■ WHAT YOU WILL DO
Please rewrite the entries below, replacing "button" with "control" and leaving everything else unchanged.

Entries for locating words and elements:
※

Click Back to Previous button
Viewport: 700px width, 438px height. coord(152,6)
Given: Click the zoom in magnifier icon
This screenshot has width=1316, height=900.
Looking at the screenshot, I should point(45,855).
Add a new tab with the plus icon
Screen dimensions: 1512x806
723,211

※

■ REPLY TO THE EXERCISE
Click Back to Previous control
Viewport: 700px width, 438px height. coord(152,6)
Given: Click the zoom in magnifier icon
This screenshot has width=1316, height=900.
Looking at the screenshot, I should point(45,855).
Add a new tab with the plus icon
Screen dimensions: 1512x806
723,211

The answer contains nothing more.